Its an amazing place that will make such a difference to us and already makes such a difference to all the other families living in there. I am glad that over the years I have always put my change into the Ronald McDonald boxes in McDonald restaurants and now seeing the good work they do I will continue to pay in whatever I can. Out of all the help and charities that I have heard about over the past thirteen days I don’t think anything makes such a huge impact to a family so early on in a child’s diagnosis.

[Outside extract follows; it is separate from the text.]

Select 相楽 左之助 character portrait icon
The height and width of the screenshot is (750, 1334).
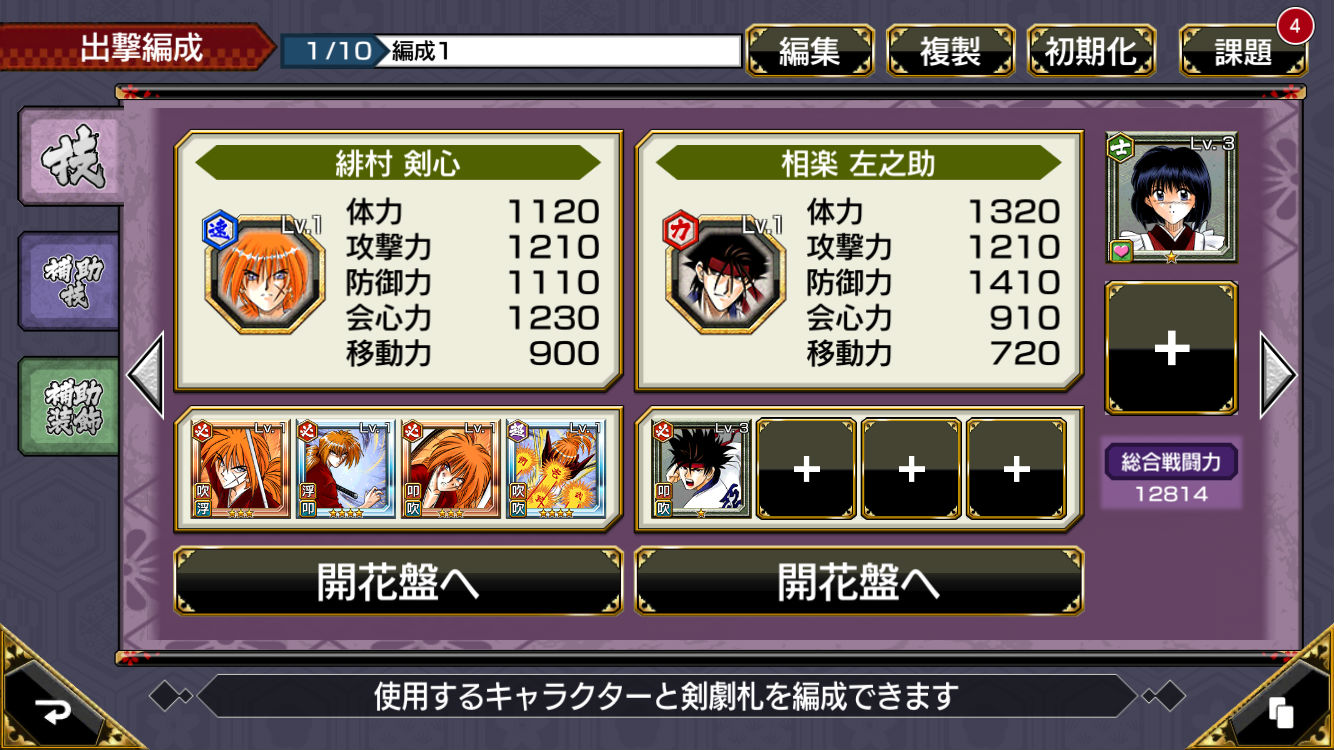pos(725,275)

Elizabeth had another little operation today for a Bone Marrow check and a Lumbar Puncture, we hope get these results later this afternoon but it could be in teh morning. They are hoping for less than 25% of Leukaemia cells in the bone marrow to show that the current treatment plan is working but if not its not a problem they will just adjust the treatment plan. Fingers crossed it will all go well. The most traumatic part of the tests was the Nil by Mouth that we have to implement before hand. I told her after her test she will be able to eat but when she woke up she said they didn’t do anything all they did was make her sleep. She then decided it was a sleep test and they wanted to make sure she slept really well. She is having a nap right now which is good for her and I am sat here having some tim eaway from Cbeebies. As much as we love Alex Winters in our house I think I might want to kill him soon (Hospital only has Cbeebies as a childrens channel).